> [Stored rows]:

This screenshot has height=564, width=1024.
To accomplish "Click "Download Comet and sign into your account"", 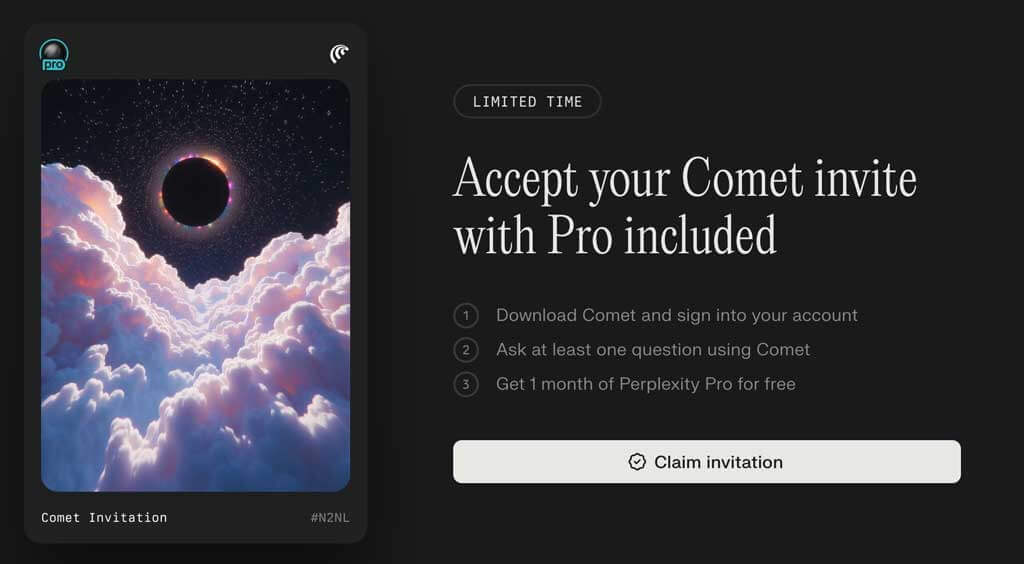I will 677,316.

---

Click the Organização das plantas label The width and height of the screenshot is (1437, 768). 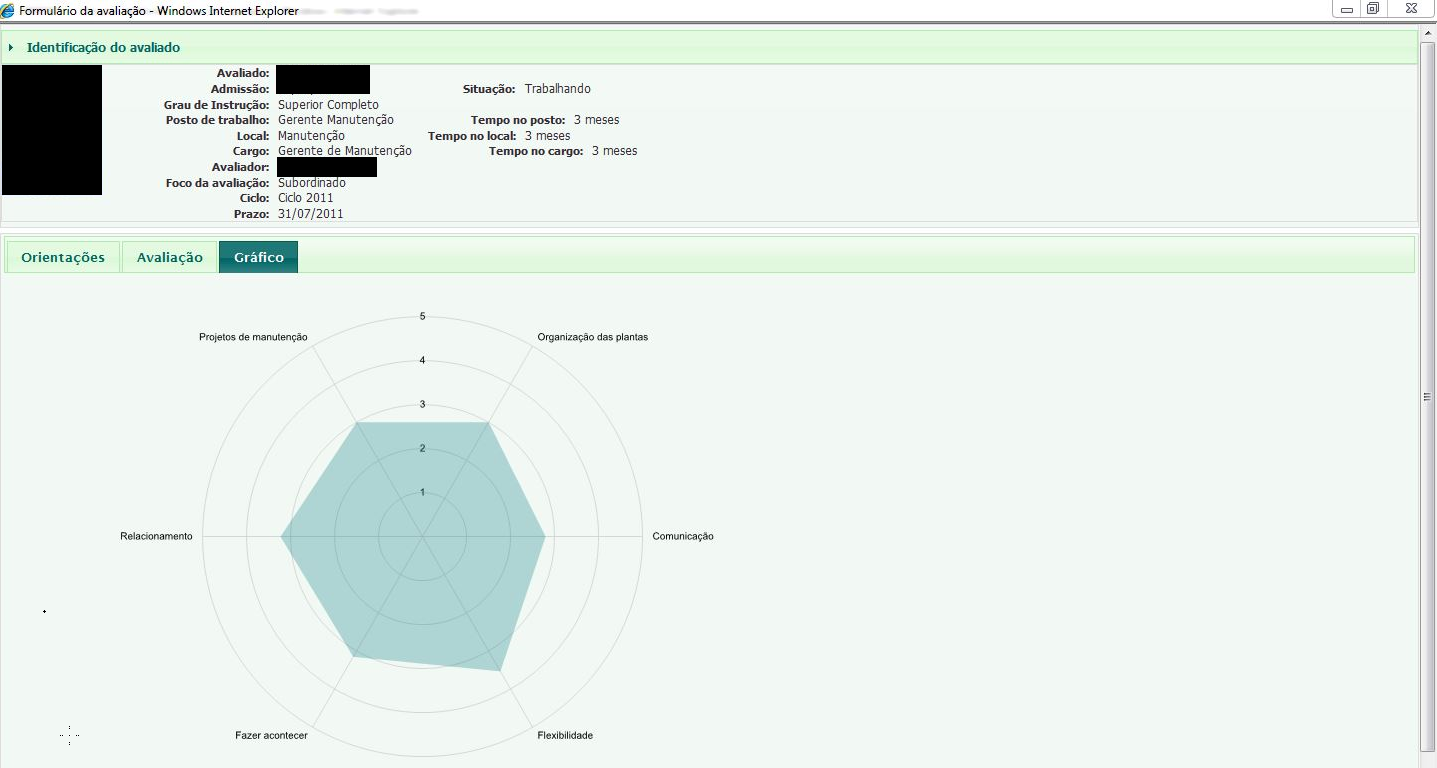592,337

==

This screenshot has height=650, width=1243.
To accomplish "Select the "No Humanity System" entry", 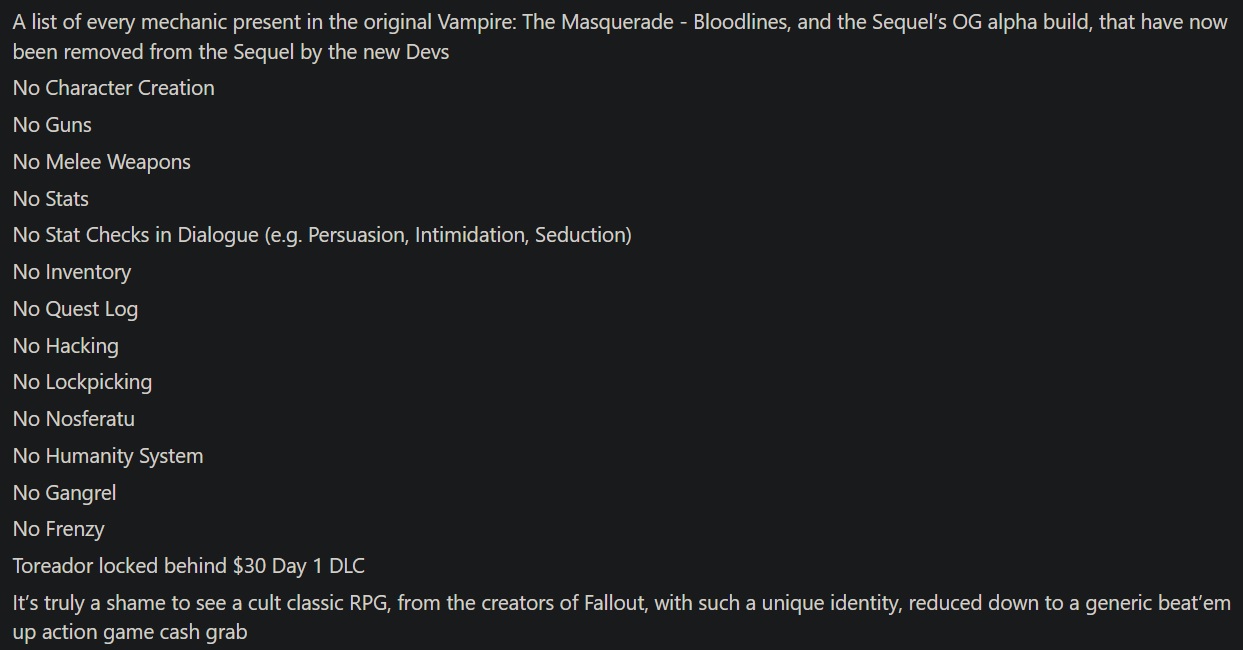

> [Objective]: Pull out and copy every line of the records that contains the word "This".

> [Final result]:
This screenshot has height=564, width=1024.
This screenshot has height=650, width=1243.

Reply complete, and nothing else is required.